Report how many lines of the data below contain "Julai". Give nothing besides the number.

************

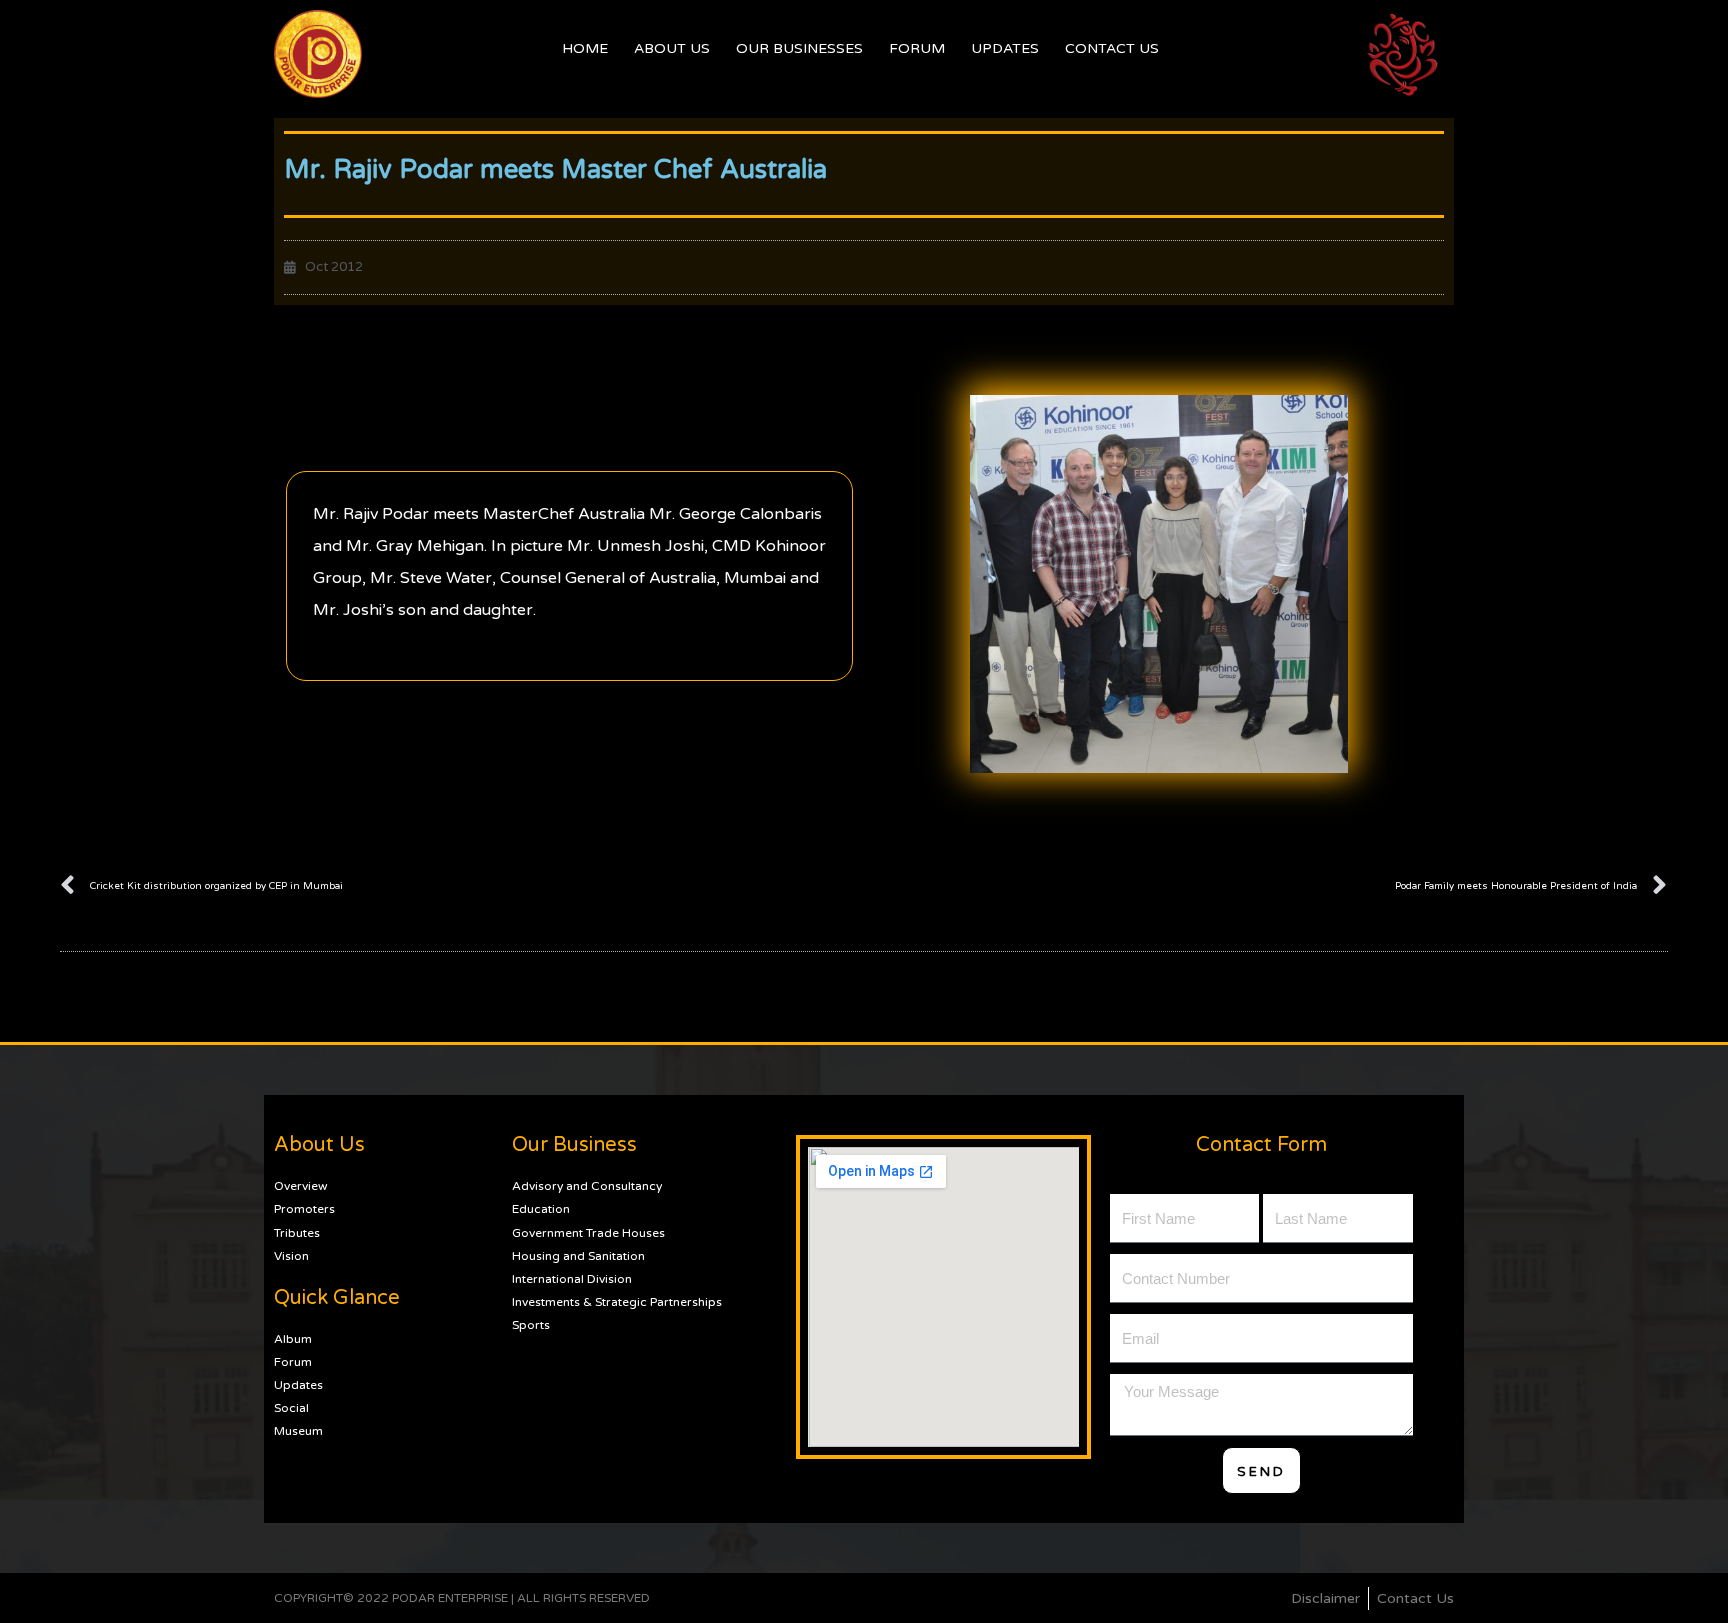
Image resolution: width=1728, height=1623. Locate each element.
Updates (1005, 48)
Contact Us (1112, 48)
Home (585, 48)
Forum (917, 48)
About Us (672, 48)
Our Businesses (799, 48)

************

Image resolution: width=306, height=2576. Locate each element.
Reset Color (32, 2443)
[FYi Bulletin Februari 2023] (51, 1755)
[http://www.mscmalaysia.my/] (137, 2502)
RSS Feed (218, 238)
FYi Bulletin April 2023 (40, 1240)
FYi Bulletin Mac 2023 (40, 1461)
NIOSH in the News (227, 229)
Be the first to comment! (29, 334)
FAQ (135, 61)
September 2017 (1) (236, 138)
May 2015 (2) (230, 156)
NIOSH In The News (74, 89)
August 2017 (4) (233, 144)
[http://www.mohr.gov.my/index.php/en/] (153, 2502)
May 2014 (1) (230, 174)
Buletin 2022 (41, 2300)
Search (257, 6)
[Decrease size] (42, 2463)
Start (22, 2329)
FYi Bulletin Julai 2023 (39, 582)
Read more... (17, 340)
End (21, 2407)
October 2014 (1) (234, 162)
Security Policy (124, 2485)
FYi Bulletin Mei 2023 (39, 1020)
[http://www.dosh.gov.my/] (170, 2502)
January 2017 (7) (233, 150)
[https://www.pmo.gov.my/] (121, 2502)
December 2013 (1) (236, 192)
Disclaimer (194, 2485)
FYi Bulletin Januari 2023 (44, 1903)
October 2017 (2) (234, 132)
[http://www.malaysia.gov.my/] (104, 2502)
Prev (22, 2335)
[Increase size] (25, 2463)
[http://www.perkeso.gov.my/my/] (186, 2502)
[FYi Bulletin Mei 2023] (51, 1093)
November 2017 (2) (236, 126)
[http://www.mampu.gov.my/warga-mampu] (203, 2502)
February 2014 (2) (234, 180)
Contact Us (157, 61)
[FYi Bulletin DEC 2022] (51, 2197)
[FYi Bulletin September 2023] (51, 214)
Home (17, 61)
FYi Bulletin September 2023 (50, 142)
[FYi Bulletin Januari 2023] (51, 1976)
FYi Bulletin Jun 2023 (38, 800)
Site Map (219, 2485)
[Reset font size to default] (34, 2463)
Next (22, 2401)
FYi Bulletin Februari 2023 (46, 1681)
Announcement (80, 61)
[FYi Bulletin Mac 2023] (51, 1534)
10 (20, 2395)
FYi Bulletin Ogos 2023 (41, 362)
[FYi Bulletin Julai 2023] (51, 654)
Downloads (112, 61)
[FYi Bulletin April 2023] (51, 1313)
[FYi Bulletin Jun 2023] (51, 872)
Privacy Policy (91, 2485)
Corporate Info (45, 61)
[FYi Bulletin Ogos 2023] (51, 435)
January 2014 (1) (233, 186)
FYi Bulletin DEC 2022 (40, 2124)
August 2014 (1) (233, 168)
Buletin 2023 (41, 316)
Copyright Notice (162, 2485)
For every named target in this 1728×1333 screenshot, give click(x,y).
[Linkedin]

************

Exercise answer:
2